-- PROVIDED TEXT --
First, the effect of gravity on bullet drop is completely unrelated to the distance traveled.

Second, any "updraft" substantial enough to counter the gravitational drop would need to be huge.

The best instructors will tell you that if it can't be proved mathematically it's just opinion. There are plenty of myths and urban legends in this discipline which are assumed be fact just because they are repeated often enough.
Tailwind and Headwind will cause a POI chage because it has an effect on the velocity of the bullet. Since the bullet is seeing an increase or decrease in drag from the wind that means that the bullet is getting there faster/slower.

Here is a section from exterior ballistics:
" In Section 2.0 we discussed the two physical forces, gravity and air drag, which act on a bullet traveling through the air. The trajectory of a bullet is completely determined by these forces after it leaves the gun barrel. The gravitational force does not depend at all on wind conditions, but the air drag force does, and it has a very important influence on trajectory. Drag on a bullet is determined by the velocity of the bullet RELATIVE TO THE AIR THROUGH WHICH IT TRAVELS. When the air moves, the drag on the bullet is different from what it is when the air is still. It is just this drag force difference that causes the bullet trajectory in a wind to be different from what it is in still air.

Extracted data entries
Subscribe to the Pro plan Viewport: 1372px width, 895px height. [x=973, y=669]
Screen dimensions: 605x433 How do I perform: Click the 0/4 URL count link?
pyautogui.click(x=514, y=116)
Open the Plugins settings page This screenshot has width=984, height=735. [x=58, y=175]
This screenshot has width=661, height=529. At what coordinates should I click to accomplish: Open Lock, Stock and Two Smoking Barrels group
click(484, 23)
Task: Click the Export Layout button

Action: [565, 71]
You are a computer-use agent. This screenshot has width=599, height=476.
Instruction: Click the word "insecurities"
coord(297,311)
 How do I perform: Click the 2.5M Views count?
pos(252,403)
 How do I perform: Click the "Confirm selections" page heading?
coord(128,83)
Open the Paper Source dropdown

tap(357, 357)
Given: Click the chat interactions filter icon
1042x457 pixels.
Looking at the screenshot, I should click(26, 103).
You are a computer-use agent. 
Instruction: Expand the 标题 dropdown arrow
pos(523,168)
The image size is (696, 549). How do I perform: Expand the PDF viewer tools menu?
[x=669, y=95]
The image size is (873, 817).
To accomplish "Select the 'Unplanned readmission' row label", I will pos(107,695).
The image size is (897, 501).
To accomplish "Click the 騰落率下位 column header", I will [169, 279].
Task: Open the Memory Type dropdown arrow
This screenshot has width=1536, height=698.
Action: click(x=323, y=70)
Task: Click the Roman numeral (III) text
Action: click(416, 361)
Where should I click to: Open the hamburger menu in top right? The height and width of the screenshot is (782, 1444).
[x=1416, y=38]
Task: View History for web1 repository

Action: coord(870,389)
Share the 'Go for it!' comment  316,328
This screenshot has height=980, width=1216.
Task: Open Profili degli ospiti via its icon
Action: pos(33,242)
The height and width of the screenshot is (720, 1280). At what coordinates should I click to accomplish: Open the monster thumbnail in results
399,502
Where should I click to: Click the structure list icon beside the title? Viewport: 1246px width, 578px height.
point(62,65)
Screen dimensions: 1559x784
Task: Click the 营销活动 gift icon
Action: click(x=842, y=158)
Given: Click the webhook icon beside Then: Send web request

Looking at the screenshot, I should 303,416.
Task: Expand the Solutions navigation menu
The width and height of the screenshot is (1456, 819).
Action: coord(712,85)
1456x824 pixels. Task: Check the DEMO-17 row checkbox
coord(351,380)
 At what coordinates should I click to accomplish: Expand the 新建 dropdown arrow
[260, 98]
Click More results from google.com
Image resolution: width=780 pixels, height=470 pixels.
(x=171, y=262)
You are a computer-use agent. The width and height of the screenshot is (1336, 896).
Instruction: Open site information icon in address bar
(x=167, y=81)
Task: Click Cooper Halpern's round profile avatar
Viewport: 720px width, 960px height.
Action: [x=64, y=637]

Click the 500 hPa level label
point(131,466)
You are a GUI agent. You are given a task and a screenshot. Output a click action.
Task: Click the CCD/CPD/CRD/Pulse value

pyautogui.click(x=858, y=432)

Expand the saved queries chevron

-- REQUIRED WORK --
1: In the passage on bullet drop and wind, what determines the drag on a bullet?
2: Write a continuation of the passage on bullet drop and wind, picking up after its final sentence.

-- THE RESULTS --
1: The velocity of the bullet relative to the air through which it travels.

2:
This is quite easy to see when the bullet flies in a headwind or tailwind only (no crosswind). Suppose that you fire a bullet with a muzzle of 3000 fps and a tailwind of 10 mph. When the bullet leaves the muzzle its velocity is 3000 fps relative to the ground, since you are holding the rifle still relative to the ground. The wind at your back blows toward your target with a velocity of 14.67 fps (10 mph). Then, at the instant the bullet leaves the muzzle, its velocity RELATIVE TO THE MOVING AIR is 2985.33 fps. If there were no wind blowing, the bullet's velocity relative to the still air would be 3000 fps. Since the relative velocity is lower, the drag is a little lower when the bullet leaves the muzzle. As the bullet rides the tailwind, the drag is lower than it would be if the bullet flew in still air all along the trajectory. With less drag, the bullet reaches the target earlier (time of flight decreases), it has more remaining velocity when it gets there, and it suffers less drop (impacts a little high).

If you were firing into a 10 mph headwind instead, just the opposite situation would happen. The bullet velocity relative to the air would be 3014.67 fps at the muzzle. Since the relative velocity is higher than it would be in still air, drag is higher when the bullet leaves the muzzle. As the bullet bucks the headwind, the drag is higher than it would be in still air all along the trajectory. Consequently, the bullet reaches the target later (time of flight increases), it has a smaller remaining velocity when it gets there, and it drops more (impacts a little low). "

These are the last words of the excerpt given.